Play Episode Listen Later Jan 20, 2026 1:56


Dr. Tesha Monteith highlights the American Headache Society's position statement, which advocates for migraine screening in girls and women.  Show citation: Schwedt TJ, Starling AJ, Ailani J, et al. Routine migraine screening as a standard of care for Women's health: A position statement from the American Headache Society. Headache. Published online December 10, 2025. doi:10.1111/head.70023 Show transcript:  Dr. Tesha Monteith: Hi, this is Tesha Monteith with the Neurology Minute. Welcome back to our Women's Health and Headache Medicine series. Did you know the American Headache Society recently published a position statement to encourage screening for migraine in girls and women? The position statement was based on review of the literature to establish if migraine met standards for screening in subpopulations and to assess appropriate screening tools.
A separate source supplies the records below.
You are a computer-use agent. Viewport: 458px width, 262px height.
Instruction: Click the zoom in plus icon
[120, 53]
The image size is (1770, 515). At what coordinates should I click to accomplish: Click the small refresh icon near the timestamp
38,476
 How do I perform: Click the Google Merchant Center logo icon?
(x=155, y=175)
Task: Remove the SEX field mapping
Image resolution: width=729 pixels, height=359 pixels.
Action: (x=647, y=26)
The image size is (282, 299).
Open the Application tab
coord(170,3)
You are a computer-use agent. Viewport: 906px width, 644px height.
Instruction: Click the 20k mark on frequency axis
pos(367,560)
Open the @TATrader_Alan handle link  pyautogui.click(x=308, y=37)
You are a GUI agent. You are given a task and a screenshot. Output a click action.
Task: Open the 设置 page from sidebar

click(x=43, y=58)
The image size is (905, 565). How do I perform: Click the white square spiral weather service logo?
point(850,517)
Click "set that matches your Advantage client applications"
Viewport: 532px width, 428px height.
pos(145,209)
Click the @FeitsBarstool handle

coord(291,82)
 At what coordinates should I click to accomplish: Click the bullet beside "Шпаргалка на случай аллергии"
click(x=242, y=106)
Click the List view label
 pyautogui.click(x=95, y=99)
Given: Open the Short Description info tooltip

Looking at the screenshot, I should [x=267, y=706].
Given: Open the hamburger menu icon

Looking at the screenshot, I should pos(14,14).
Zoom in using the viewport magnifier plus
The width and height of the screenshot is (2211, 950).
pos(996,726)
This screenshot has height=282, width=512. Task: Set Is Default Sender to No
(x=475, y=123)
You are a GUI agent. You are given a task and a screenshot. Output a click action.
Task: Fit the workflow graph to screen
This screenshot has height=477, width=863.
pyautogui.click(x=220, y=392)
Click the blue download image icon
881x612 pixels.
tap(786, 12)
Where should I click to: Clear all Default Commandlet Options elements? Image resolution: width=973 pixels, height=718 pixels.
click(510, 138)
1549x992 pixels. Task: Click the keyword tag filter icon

The team achieved consensus, agreeing that migraine, due to its prevalence, morbidity, high cost, availability of screening methods and treatments, does meet criteria to justify screening for girls and women. The panel suggested that migraine should be screened annually as part of women's preventative care with tools like ID-Migraine. ID-Migraine is a self-administered three-question survey that has been validated in primary care settings. Patients answer yes or no to having the following with headache over the past three months. Patients are asked if headaches limited your ability to work, study, or do what they need to do on at least one day. You felt nauseated or sick to your stomach. Light bothered you a lot more than when you don't have headaches. Answering at least two of the three is positive for migraine. The panel acknowledged certain barriers, but they ultimately emphasize the overwhelming benefits of screening for migraine in women and children. Although the focus is for females, they recognize benefits in boys and men as well. Check out this position statement. It's a great read. This is Tesha Monteith. Thank you for listening to the Neurology Minute.